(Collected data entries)
-------

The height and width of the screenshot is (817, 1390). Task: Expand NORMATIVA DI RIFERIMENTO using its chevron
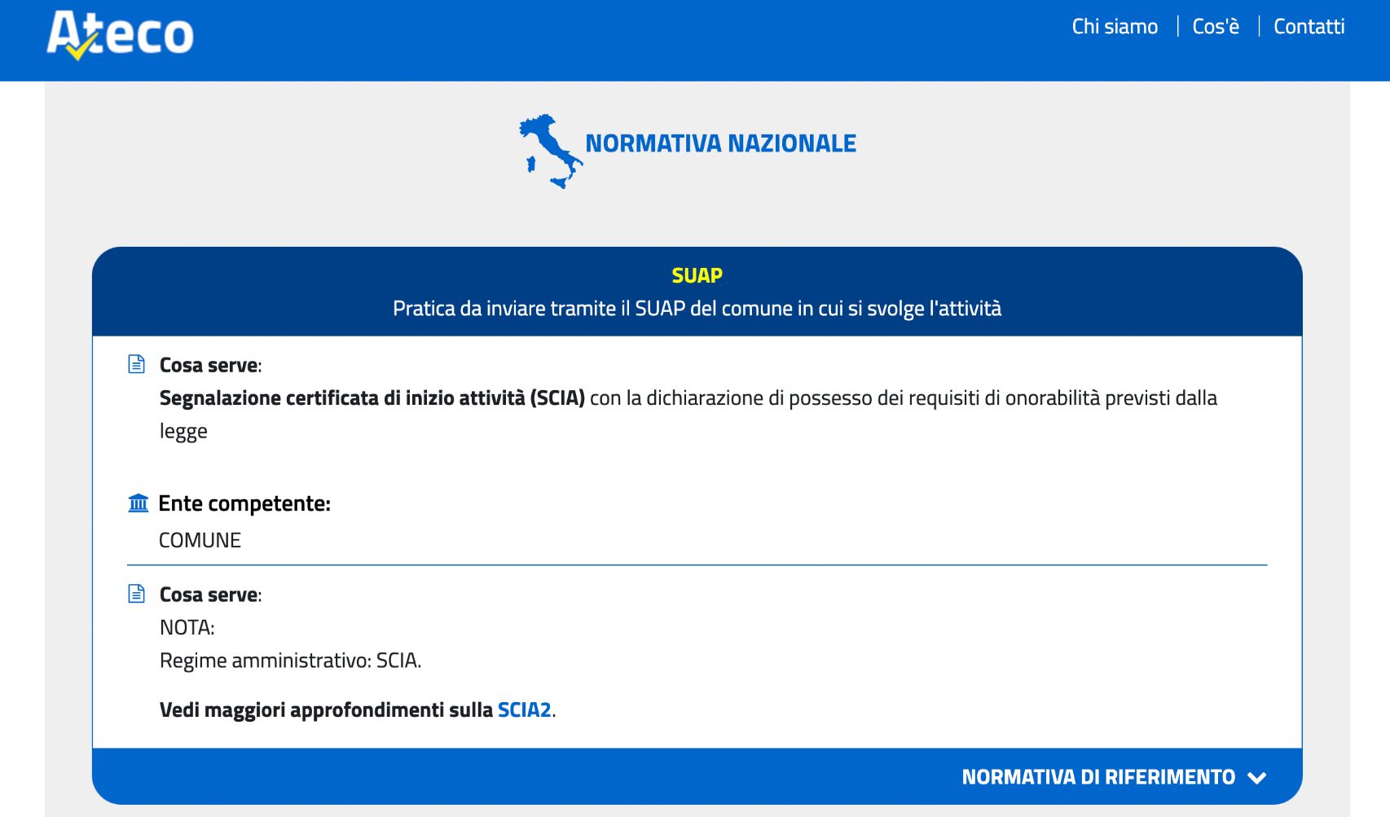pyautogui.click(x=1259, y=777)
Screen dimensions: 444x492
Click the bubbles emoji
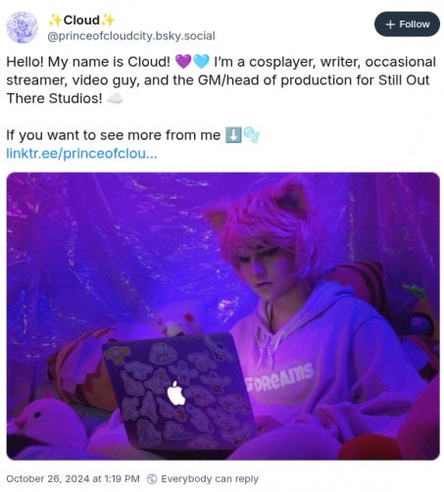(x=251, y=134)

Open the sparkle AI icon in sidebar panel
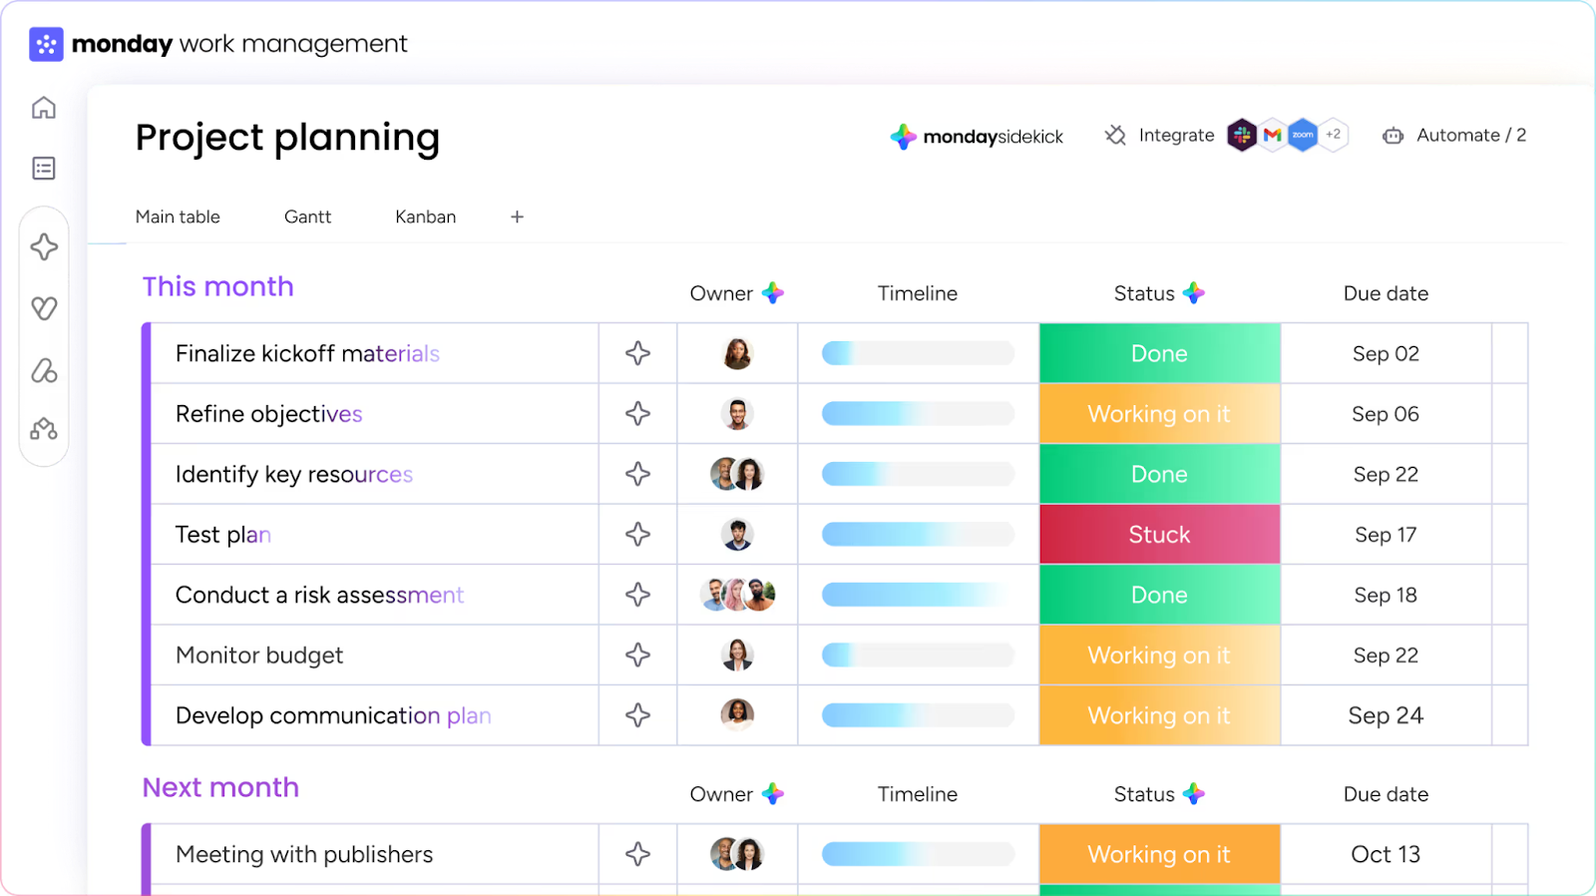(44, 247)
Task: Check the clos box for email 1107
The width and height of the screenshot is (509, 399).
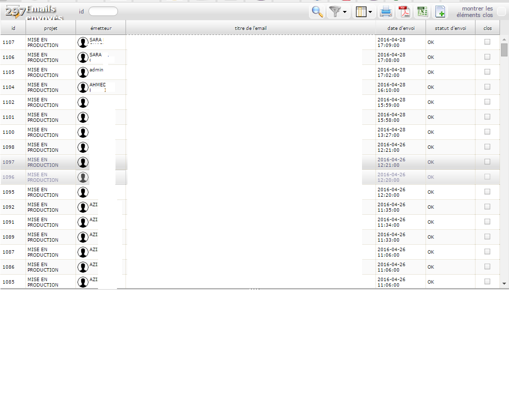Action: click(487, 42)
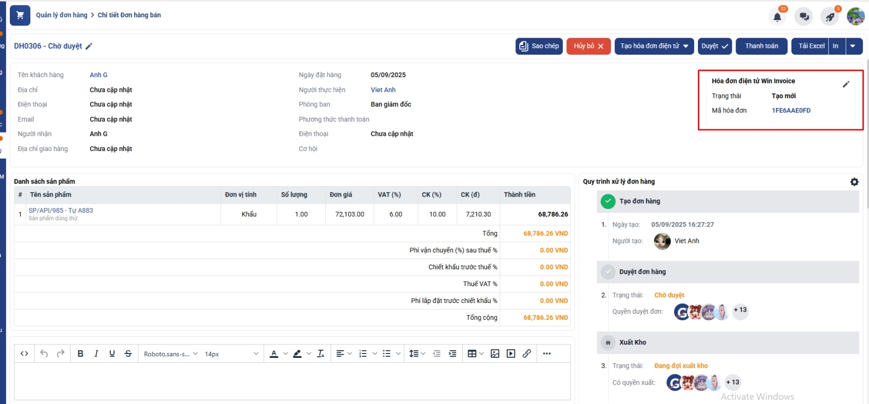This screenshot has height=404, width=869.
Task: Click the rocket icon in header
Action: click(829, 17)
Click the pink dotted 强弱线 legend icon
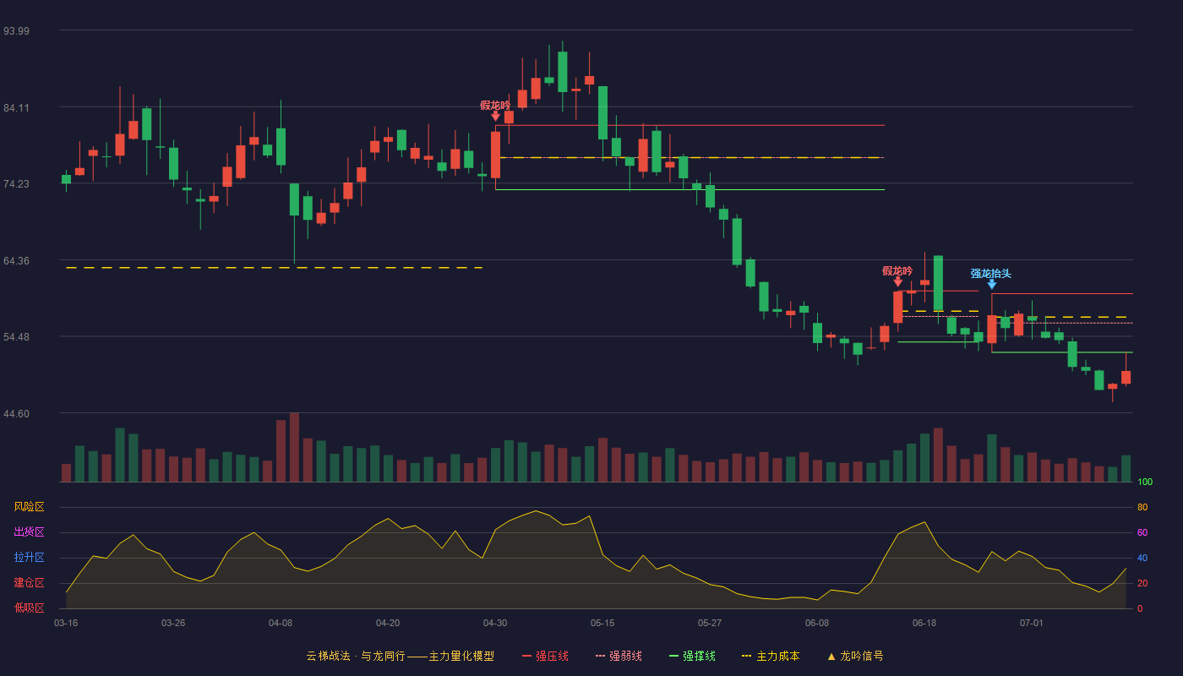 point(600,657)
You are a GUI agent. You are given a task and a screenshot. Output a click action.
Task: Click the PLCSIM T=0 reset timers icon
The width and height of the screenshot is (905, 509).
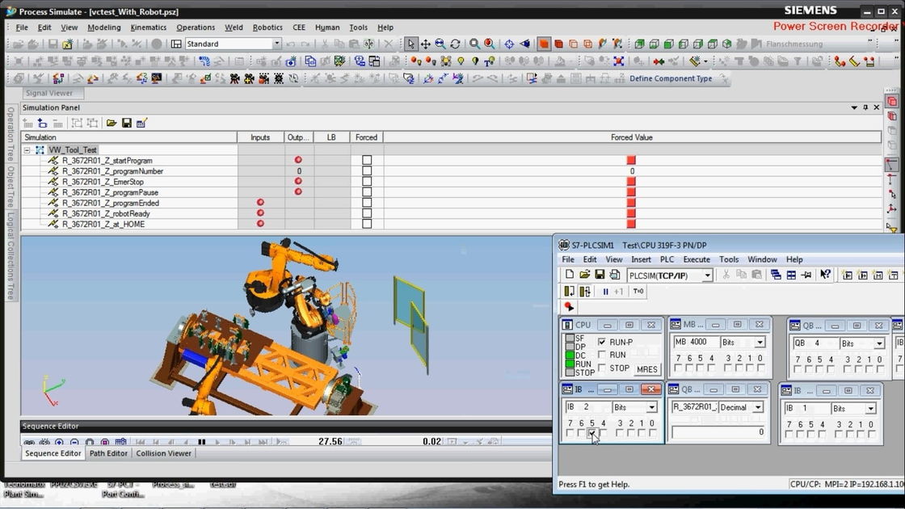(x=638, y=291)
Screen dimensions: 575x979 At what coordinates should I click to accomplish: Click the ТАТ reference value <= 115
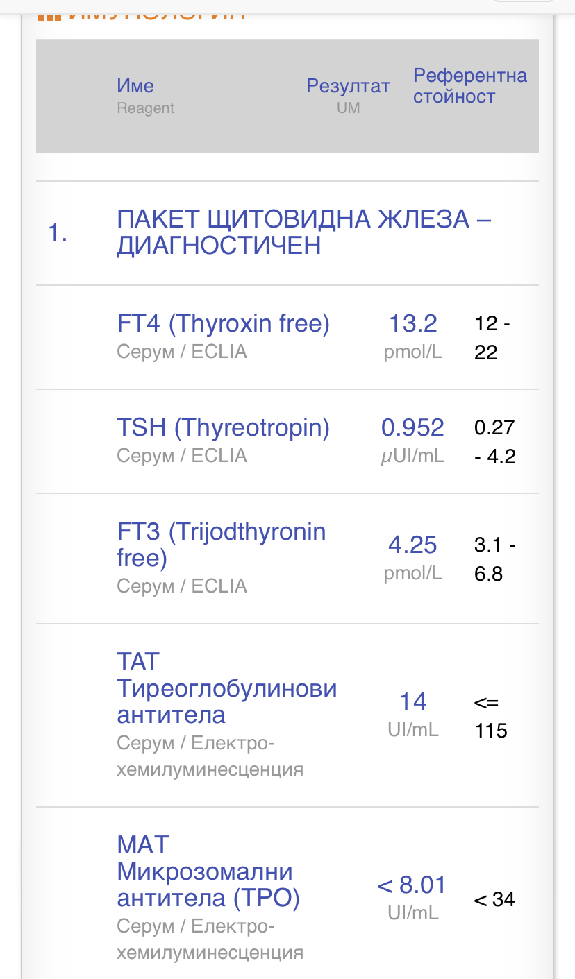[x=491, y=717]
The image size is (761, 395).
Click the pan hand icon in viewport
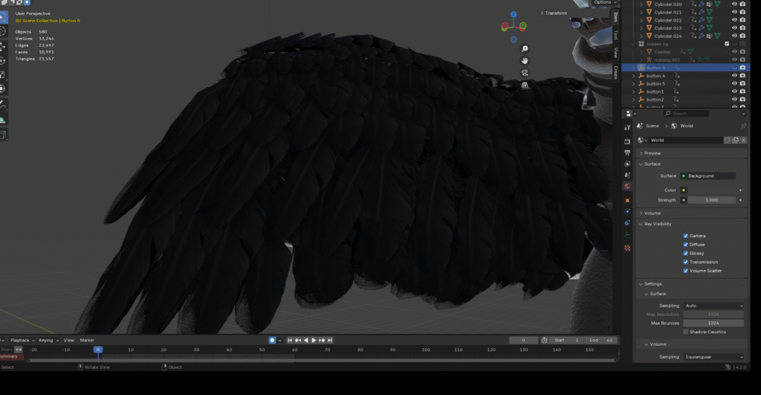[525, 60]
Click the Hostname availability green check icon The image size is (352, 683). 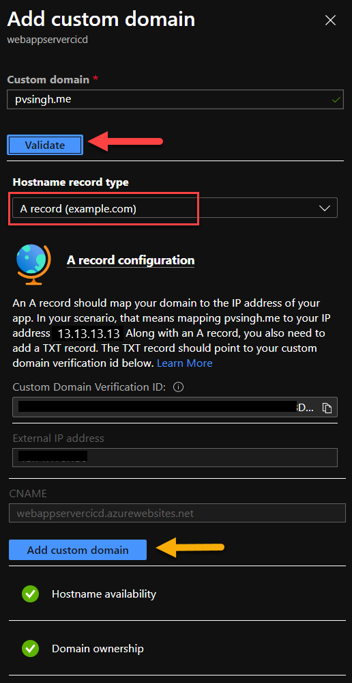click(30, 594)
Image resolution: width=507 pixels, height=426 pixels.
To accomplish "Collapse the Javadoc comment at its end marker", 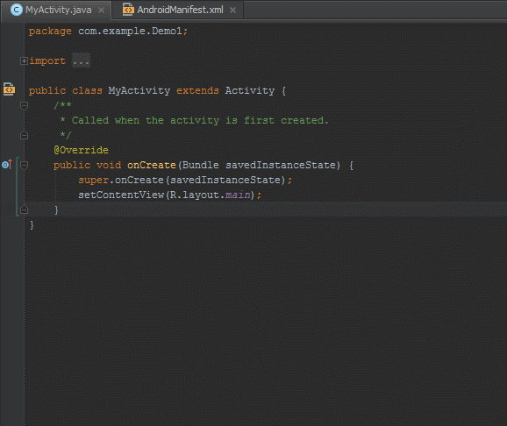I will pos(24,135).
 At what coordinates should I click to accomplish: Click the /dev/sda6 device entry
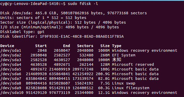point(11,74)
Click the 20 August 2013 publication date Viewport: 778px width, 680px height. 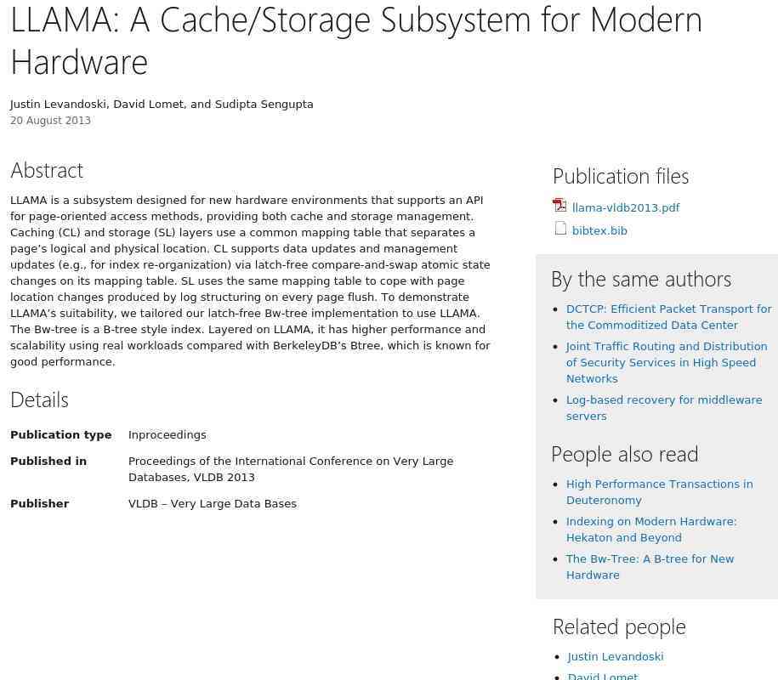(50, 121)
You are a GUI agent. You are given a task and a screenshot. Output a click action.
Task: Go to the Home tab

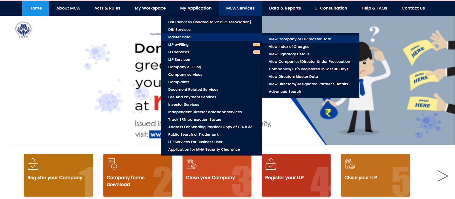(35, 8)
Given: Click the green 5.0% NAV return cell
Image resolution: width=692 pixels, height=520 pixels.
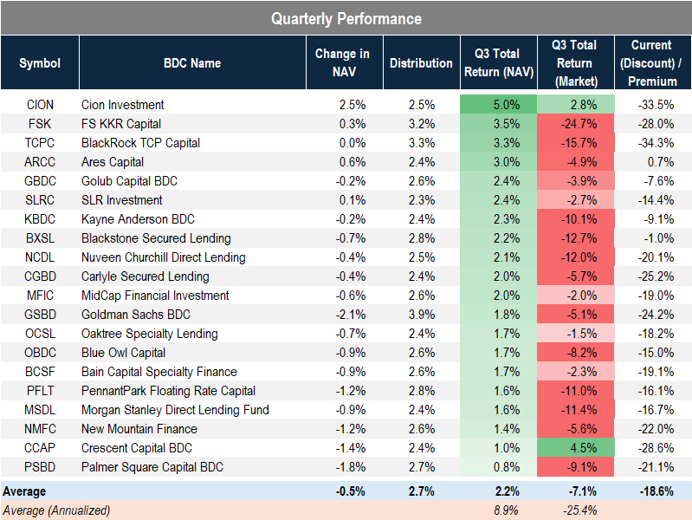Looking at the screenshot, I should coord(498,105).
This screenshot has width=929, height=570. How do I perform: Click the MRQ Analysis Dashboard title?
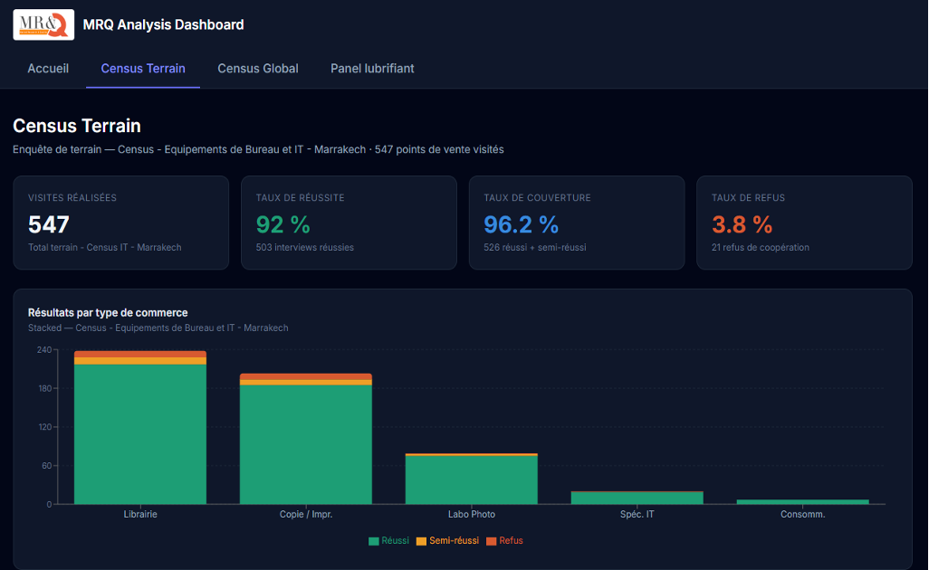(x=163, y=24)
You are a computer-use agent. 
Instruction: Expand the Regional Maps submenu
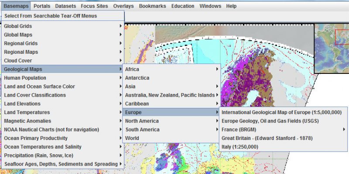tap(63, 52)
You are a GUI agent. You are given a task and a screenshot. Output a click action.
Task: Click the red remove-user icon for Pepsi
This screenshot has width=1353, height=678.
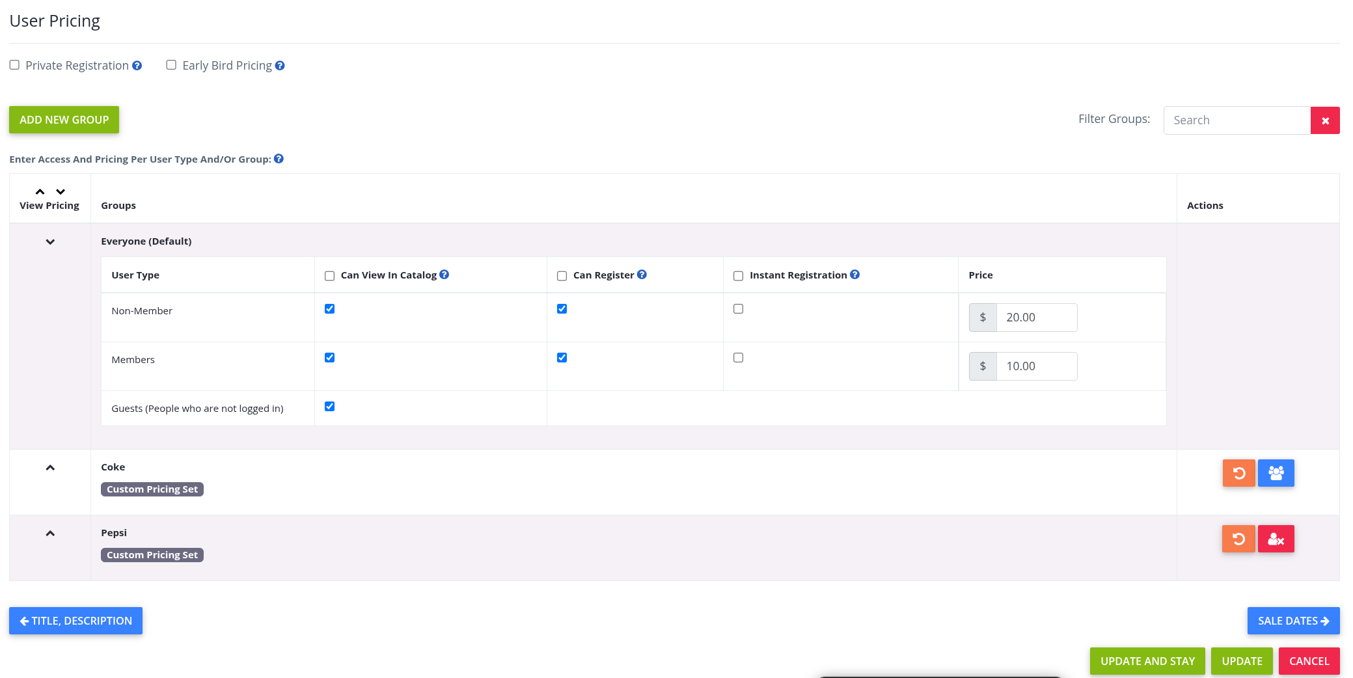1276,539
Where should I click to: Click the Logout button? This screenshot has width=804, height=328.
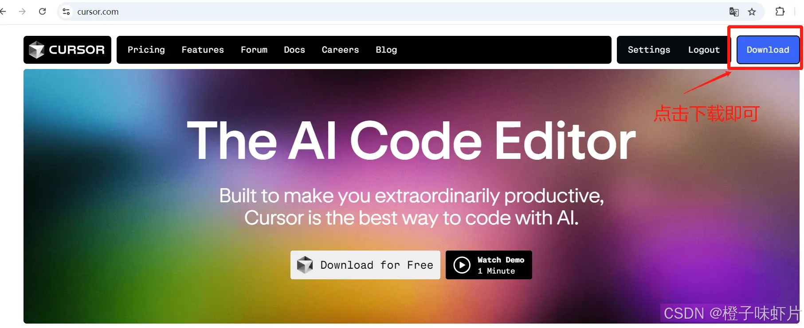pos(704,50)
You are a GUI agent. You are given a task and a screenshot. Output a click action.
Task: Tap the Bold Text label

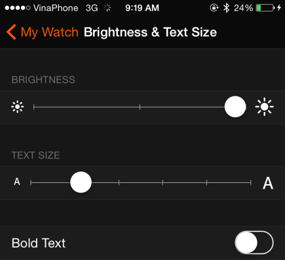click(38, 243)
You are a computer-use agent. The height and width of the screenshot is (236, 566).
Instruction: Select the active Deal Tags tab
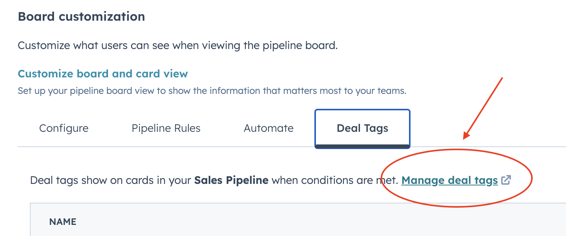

-------

| Your task |
Write down how many lines of the data above carry the word "computer". Nothing else belongs in the answer.

| Response |
2